Men's fashions: Fit to be comfy

February 28, 1993|By Joe Surkiewicz

For guys who are about to embark on a search for new clothes, the latest reports from the fashion front are in.

First, the bad news:

It's a jungle out there: grunge, baby boomers, thrift-shop dressing, baby busters, street styles, the recession, the environment, Bill Clinton. They're all elements playing critical roles in this spring's fashions.

Intimidating? You bet. A stroll through a haber--ery can degenerate into an ordeal as you come face to face with spring's bewildering jumble of clothing styles.

Now for the good news:

It's OK to ignore the trends.

Here's why: Whether your search is for clothes to wear to the office, after work or on weekends, designers are emphasizing two key elements any guy can feel at home with: comfort and flexibility.

"We have a generation of men who have finally gotten comfortable with sportswear," says New York fashion designer Alexander Julian. "For guys who go to the typical office setting, we try to take the nicest aspect of sportswear -- comfort -- and give it to office wear.

"For business wear, we've adapted new materials like crepe fabrics from women's wear. It has a drape, and feels springy and air-conditioned in hot weather. When you put a wool-crepe suit on, it feels like nothing."

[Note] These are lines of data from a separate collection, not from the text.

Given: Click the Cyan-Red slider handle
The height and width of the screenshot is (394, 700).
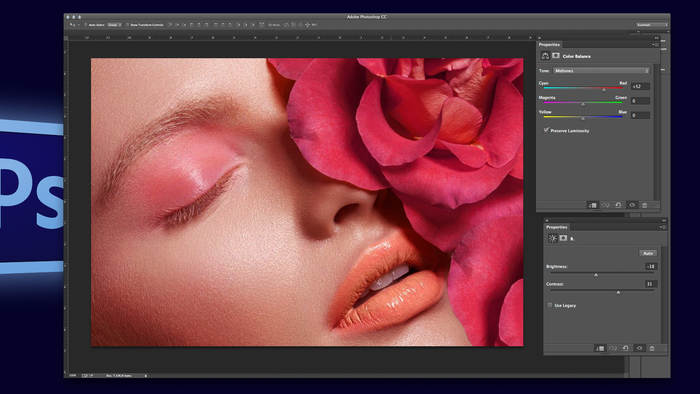Looking at the screenshot, I should (x=604, y=90).
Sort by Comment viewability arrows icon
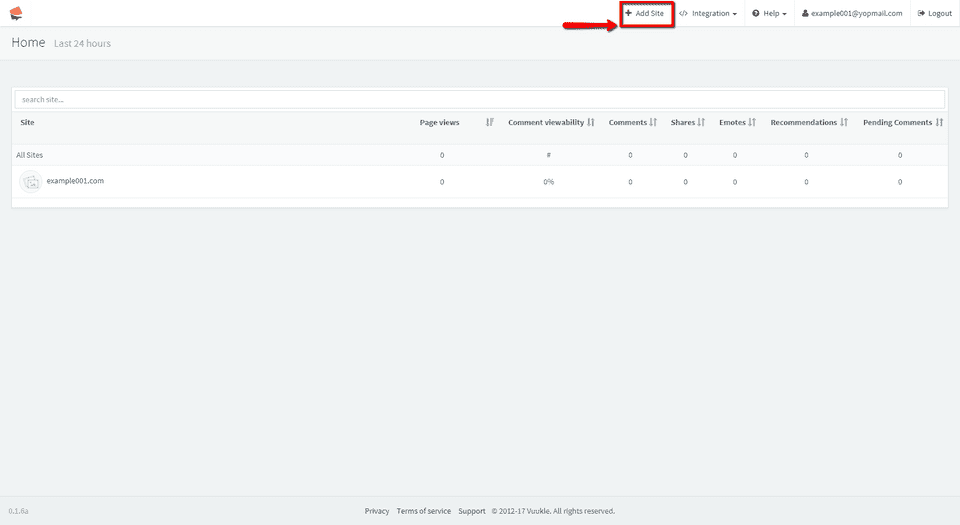 point(591,122)
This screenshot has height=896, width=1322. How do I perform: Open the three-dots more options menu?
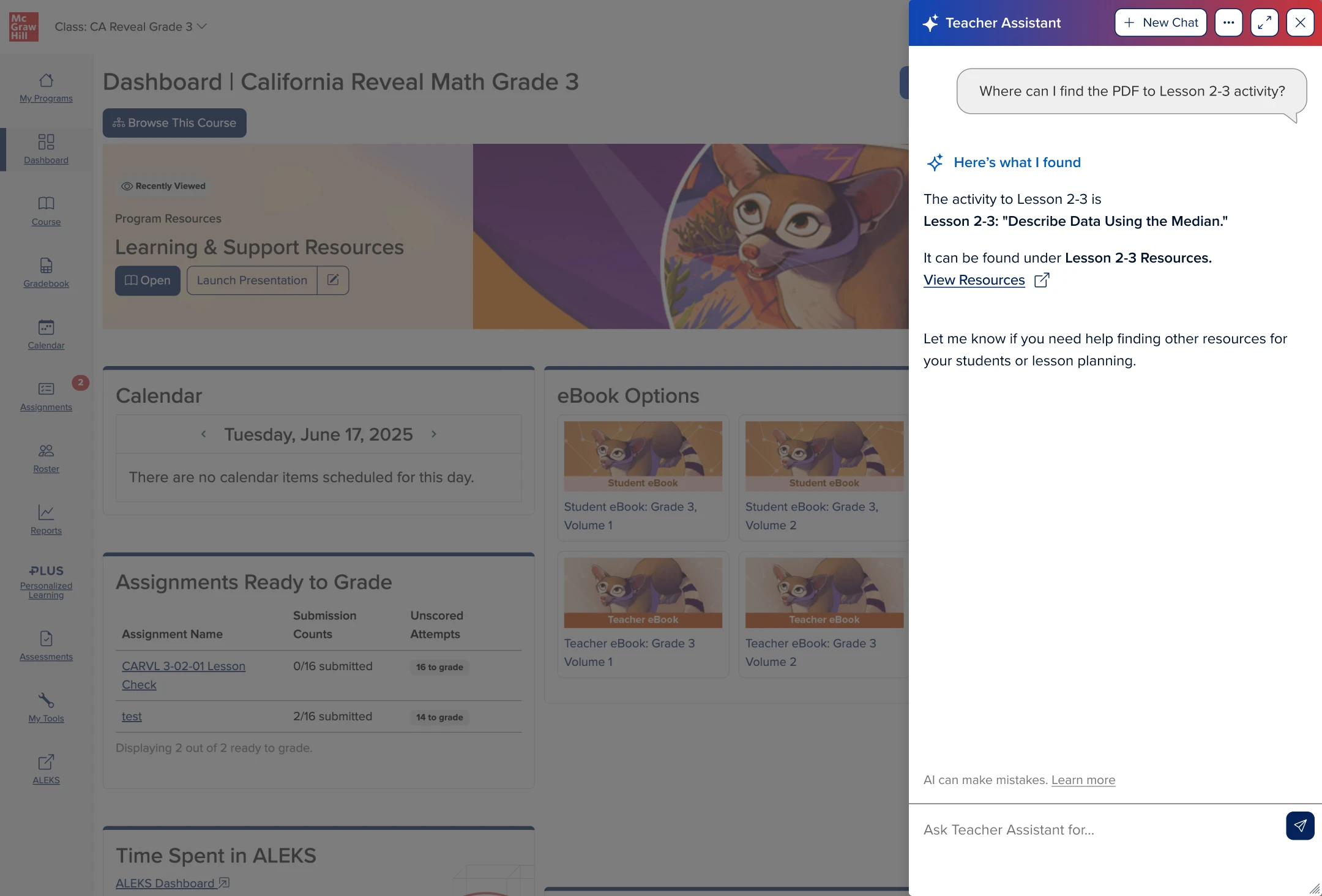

Is it a surprise that advances in technology are behind some of the latest fabric innovations?

"It used to be that a suit had to be [of] heavy weight for it not to wrinkle," says Mr. Julian. "But not with the new high-twist fibers: They add resiliency. It's like taking a bed with three springs and replacing it with one that has a thousand springs."

While comfort and looks are important, the other key element this spring is flexibility.

"This year's fashions are meant to simplify a man's wardrobe," says Larry Hotz, a spokesman for Donna Karan Menswear in New York. "Instead of a guy wearing a suit and tie from the office to whatever he plans on doing at night, he can just take the tie off, put on a leather vest and go."

A relaxed style of business dress that emphasizes accessories -- vests, sweaters and textured ties -- has brought phenomenal success to Donna Karan, who two years ago launched menswear collections featuring strong-minded, soft-tailored designs.

This spring, the Donna Karan look for men is mismatched and, well, slouchy. With soft, flowing columns of creaseless fabric that cross the line between sportswear and business wear, the "New York" collection takes the concept of Friday dressing and extends it to the entire workweek.

The relaxed style is also practical.

"The suits travel well," Mr. Hotz says. "You can throw them in a suitcase. Since the pants aren't creased -- Donna doesn't like creases -- it's a more realistic, simple way to dress."

As the dividing line between sportswear and office wear blurs, casual wear is cutting loose with a funkiness that's street-inspired, rugged and positively unorthodox.

"The grunge attitude has taken hold in our DKNY Men spring collection of sportswear," reports Mr. Hotz. "Like the Nirvana video, it's all plaid shirts tied around the waist, looser-fitting pants and shirts, and mixing different patterns. It's dressing like you're not awake, but still making it work."

It's also thoroughly masculine. Funky jeans and chinos, thick leather belts, sporty vests, black leather motorcycle jackets, thick-soled shoes and boots, and earthy cream, oatmeal and beige colors are all basic elements in grunge-inspired casual clothes.

Are men buying it?

"There's a greater tolerance today," Mr. Hotz says. "Society is more cognizant of different elements in cities, whether it's music, literature, or the new administration in Washington. People are more used to seeing different wardrobes."

One element behind this atmosphere of acceptance is the arrival of a new generation. Whether you call them twentysomethings, baby busters or Generation X, the post-baby boomers are exerting a strong influence in men's fashion.

"The 18-to-29-year-old market is college educated, but takes a different approach to buying clothes," explains Tom Julian, a spokesman for the Men's Fashion Association in New York. "They're not as influenced by the dress-for-success mode."

New realities in the business world, such as the recession, are another factor driving this generation's influence on fashion.

"Unlike baby boomers, they tend to work more part-time positions and grass-roots jobs," Mr. Julian says. "They work with computers and faxes, and don't go to meetings. So they don't have to worry about an overall image statement when they dress."

Does this mean that from this day forward, men are condemned to dress in a mode that can be summed up as thoughtfully disheveled?

"Forget grunge!" thunders New York-based designer Ron Chereskin. "I design for men. I get my inspiration from ecology and the environment, because we're all concerned about more important things. But we want to be more comfortable, even when we go to work."